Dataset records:
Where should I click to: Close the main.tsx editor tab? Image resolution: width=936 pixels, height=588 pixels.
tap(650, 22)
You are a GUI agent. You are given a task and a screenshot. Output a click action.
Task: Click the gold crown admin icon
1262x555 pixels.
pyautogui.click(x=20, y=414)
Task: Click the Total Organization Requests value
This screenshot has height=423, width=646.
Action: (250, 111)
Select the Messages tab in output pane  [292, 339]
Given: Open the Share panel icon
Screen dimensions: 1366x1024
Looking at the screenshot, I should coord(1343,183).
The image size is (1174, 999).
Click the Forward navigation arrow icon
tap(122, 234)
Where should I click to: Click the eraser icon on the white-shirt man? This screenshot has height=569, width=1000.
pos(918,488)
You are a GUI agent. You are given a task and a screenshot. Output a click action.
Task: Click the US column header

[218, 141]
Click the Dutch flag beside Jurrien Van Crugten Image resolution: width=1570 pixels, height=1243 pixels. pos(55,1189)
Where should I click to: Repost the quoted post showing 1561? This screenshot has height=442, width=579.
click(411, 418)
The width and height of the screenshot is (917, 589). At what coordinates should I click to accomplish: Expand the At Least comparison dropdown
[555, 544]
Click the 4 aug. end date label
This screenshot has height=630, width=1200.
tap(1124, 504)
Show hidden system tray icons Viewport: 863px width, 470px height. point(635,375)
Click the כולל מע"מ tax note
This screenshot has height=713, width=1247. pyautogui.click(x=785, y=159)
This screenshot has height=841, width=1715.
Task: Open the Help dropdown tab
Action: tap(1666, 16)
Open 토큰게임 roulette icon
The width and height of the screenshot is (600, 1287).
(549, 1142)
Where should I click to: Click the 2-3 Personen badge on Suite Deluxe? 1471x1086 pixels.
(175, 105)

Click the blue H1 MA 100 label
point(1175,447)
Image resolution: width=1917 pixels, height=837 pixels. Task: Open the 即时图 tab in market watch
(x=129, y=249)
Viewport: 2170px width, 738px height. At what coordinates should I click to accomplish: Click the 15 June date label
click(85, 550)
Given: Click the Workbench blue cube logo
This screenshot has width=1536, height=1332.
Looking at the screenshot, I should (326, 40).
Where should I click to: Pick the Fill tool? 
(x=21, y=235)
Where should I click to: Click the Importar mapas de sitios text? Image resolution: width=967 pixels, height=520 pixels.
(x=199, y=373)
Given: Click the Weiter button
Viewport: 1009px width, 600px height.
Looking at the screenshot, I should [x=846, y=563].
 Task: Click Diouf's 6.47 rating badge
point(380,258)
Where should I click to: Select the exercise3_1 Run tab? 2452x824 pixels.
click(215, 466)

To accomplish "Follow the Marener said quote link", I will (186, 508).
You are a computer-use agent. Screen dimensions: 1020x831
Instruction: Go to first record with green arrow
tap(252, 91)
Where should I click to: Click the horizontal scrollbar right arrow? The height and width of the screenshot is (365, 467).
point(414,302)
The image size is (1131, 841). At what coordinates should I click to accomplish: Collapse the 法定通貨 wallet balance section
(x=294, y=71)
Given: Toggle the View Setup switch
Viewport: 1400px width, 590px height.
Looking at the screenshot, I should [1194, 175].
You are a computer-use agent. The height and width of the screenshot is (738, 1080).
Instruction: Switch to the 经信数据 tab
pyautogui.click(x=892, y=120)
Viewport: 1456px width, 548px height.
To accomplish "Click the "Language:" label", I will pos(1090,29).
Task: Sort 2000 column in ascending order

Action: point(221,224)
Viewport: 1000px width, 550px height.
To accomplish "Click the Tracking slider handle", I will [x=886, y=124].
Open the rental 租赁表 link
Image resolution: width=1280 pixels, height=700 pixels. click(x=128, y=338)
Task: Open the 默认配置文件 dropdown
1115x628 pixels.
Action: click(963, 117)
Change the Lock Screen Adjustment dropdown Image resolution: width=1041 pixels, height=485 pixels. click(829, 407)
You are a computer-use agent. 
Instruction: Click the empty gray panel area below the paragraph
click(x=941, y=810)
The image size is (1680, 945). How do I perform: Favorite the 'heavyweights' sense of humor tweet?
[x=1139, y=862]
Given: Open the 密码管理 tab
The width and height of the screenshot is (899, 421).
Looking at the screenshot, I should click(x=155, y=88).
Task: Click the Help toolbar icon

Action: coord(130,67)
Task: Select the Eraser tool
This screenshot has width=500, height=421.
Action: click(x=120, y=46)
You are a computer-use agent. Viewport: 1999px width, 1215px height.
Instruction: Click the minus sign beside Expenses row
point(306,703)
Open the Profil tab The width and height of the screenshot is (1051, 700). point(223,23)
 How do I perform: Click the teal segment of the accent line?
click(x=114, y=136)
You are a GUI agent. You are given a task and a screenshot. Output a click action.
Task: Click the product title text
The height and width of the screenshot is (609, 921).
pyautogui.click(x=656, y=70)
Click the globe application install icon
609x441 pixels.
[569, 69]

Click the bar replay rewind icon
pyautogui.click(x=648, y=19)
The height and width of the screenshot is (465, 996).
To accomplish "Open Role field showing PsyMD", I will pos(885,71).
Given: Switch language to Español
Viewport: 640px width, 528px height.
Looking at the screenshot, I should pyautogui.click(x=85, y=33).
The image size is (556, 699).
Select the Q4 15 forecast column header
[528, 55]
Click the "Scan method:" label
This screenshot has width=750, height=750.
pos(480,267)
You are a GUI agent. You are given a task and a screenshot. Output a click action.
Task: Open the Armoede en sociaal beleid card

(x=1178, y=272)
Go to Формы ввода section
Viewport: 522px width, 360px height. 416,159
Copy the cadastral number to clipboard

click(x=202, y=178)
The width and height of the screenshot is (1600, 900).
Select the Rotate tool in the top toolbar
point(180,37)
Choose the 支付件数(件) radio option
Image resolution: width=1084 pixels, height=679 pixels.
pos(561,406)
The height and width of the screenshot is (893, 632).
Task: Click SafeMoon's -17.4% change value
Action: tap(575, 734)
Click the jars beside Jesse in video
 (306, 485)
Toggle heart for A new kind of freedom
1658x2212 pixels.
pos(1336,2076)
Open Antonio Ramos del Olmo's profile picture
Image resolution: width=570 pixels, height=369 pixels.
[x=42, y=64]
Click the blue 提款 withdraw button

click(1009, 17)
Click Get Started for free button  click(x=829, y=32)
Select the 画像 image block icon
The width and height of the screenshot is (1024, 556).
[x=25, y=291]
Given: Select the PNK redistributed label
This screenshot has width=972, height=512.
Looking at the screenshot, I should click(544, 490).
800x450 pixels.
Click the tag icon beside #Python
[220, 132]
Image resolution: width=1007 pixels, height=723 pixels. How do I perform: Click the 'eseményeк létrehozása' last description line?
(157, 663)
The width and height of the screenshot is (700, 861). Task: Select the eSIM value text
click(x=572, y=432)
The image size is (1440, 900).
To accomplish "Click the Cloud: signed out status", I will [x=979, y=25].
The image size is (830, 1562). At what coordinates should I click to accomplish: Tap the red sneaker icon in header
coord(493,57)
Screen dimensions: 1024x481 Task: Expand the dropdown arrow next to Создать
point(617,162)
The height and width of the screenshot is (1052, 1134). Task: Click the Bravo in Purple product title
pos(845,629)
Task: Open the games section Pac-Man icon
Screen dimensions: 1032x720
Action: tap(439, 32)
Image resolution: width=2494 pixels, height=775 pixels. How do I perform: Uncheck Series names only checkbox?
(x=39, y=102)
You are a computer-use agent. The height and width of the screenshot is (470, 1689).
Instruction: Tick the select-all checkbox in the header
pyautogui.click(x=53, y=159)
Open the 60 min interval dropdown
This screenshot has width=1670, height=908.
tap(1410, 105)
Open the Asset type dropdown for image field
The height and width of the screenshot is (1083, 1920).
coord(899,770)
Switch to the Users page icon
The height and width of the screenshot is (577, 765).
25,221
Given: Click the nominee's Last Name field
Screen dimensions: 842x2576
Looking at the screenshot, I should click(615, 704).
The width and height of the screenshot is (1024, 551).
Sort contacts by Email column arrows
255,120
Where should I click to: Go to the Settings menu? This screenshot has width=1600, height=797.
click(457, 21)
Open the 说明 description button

● What you will do:
If a line in the records contains the string "computer", copy it out.

● Solution below:
You are a computer-use agent. Screen dimensions: 1020x831
You are a computer-use agent. The height and width of the screenshot is (738, 1080).
You are a computer-use agent. 
You are a computer-use agent. Viewport: 1999px width, 1215px height.
You are a computer-use agent. The height and width of the screenshot is (470, 1689).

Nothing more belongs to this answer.